───── SUPPLIED INFORMATION ─────

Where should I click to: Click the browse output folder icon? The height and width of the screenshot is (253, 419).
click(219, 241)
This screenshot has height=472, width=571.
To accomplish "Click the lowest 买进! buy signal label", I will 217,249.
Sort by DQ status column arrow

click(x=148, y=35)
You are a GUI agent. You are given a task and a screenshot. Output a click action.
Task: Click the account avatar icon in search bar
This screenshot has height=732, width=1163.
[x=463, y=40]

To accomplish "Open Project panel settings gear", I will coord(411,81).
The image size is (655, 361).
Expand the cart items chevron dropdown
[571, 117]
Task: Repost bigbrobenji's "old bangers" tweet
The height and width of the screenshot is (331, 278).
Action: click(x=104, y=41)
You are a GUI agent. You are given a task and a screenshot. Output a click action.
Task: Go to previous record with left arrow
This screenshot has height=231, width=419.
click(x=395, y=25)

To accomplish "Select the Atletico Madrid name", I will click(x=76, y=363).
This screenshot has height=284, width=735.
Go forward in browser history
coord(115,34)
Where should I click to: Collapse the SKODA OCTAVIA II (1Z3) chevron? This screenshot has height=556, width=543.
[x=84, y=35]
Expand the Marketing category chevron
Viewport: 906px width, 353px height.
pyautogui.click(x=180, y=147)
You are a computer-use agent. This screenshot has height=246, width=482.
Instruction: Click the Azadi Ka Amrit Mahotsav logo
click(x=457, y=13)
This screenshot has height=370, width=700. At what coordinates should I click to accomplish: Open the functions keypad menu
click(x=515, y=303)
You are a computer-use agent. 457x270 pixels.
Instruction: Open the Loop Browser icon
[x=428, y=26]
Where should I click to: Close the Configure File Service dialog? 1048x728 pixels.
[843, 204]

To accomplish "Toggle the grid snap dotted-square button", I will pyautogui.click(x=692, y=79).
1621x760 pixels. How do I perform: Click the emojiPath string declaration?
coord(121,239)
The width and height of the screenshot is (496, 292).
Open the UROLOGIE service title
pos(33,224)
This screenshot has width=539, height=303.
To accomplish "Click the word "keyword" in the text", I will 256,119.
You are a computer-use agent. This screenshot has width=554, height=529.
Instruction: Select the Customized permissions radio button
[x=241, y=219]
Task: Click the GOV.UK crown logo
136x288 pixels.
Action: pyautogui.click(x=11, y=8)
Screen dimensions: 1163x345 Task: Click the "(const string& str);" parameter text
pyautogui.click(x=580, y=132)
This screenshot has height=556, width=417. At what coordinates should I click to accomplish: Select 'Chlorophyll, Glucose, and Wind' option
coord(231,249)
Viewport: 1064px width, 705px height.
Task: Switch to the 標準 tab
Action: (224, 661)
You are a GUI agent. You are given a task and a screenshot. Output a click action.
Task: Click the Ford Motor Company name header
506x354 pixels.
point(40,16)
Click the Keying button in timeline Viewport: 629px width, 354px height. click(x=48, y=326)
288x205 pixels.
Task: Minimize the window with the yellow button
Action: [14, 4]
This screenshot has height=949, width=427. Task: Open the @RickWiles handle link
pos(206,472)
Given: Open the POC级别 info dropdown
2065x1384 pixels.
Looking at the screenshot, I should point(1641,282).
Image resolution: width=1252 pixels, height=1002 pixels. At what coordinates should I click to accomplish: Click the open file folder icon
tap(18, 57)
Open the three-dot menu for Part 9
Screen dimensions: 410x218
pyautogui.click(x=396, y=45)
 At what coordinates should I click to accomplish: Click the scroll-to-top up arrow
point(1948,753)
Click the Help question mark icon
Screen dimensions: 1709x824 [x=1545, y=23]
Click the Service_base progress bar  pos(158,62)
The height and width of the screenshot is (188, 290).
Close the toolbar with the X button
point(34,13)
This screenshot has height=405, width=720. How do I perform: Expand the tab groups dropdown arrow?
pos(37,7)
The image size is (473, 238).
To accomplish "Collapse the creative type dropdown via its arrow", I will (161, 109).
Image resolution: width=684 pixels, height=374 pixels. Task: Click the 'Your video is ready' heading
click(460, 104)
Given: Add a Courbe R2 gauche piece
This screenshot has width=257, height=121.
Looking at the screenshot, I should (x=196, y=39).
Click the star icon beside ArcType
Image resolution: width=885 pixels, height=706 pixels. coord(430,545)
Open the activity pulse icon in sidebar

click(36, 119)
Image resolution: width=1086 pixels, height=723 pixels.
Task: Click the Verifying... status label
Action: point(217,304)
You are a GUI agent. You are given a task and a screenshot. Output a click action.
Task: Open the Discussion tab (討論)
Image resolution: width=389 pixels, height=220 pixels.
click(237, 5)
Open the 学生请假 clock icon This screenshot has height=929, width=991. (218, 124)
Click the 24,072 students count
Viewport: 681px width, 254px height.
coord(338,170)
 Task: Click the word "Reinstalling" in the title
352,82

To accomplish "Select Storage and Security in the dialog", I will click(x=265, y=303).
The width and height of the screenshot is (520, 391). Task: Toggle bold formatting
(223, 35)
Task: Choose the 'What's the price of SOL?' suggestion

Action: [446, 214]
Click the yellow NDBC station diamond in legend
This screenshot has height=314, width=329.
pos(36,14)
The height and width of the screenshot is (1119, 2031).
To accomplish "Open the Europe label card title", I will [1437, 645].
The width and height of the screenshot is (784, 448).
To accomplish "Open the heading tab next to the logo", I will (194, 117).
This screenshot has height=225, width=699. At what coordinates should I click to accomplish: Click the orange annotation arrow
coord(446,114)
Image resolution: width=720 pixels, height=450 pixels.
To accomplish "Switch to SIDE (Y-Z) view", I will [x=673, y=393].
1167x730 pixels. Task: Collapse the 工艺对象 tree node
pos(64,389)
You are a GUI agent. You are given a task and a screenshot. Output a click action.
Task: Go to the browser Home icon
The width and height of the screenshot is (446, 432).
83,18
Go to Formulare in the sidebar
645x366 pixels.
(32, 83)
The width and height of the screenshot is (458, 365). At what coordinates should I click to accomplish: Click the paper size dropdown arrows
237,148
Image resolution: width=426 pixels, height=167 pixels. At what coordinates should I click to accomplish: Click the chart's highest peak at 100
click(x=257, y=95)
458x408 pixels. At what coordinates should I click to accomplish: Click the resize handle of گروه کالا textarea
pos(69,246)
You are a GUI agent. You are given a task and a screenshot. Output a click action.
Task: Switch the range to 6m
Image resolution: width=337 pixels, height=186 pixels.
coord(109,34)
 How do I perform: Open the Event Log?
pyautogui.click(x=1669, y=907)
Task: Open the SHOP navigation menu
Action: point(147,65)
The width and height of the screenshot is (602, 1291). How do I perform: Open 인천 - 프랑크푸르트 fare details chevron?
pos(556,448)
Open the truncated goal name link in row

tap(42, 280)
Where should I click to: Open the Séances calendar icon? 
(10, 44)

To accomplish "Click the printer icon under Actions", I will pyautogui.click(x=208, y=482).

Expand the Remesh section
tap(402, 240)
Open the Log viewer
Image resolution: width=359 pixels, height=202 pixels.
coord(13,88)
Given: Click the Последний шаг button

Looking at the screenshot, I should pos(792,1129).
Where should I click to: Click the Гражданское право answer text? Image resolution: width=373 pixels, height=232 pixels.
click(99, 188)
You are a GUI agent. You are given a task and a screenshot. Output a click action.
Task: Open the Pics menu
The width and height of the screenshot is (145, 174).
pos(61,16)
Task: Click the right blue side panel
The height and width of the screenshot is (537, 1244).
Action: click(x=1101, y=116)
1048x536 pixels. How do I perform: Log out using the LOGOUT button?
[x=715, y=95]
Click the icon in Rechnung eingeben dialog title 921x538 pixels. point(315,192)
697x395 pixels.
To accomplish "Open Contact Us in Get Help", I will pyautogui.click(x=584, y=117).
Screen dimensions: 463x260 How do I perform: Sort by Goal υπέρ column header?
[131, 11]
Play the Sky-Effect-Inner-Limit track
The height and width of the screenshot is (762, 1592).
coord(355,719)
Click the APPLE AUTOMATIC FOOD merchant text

─────

=== THE EXERCISE ===
Locate each line in the material above that contains the word "Where", matching case exactly, and copy those lines.

=== FULL OUTPUT ===
Where should I click to: Click the browse output folder icon? The height and width of the screenshot is (253, 419).
Where should I click to: Collapse the SKODA OCTAVIA II (1Z3) chevron? This screenshot has height=556, width=543.
Where should I click to: Close the Configure File Service dialog? 1048x728 pixels.
Where should I click to: Open the Séances calendar icon? 
Where should I click to: Click the Гражданское право answer text? Image resolution: width=373 pixels, height=232 pixels.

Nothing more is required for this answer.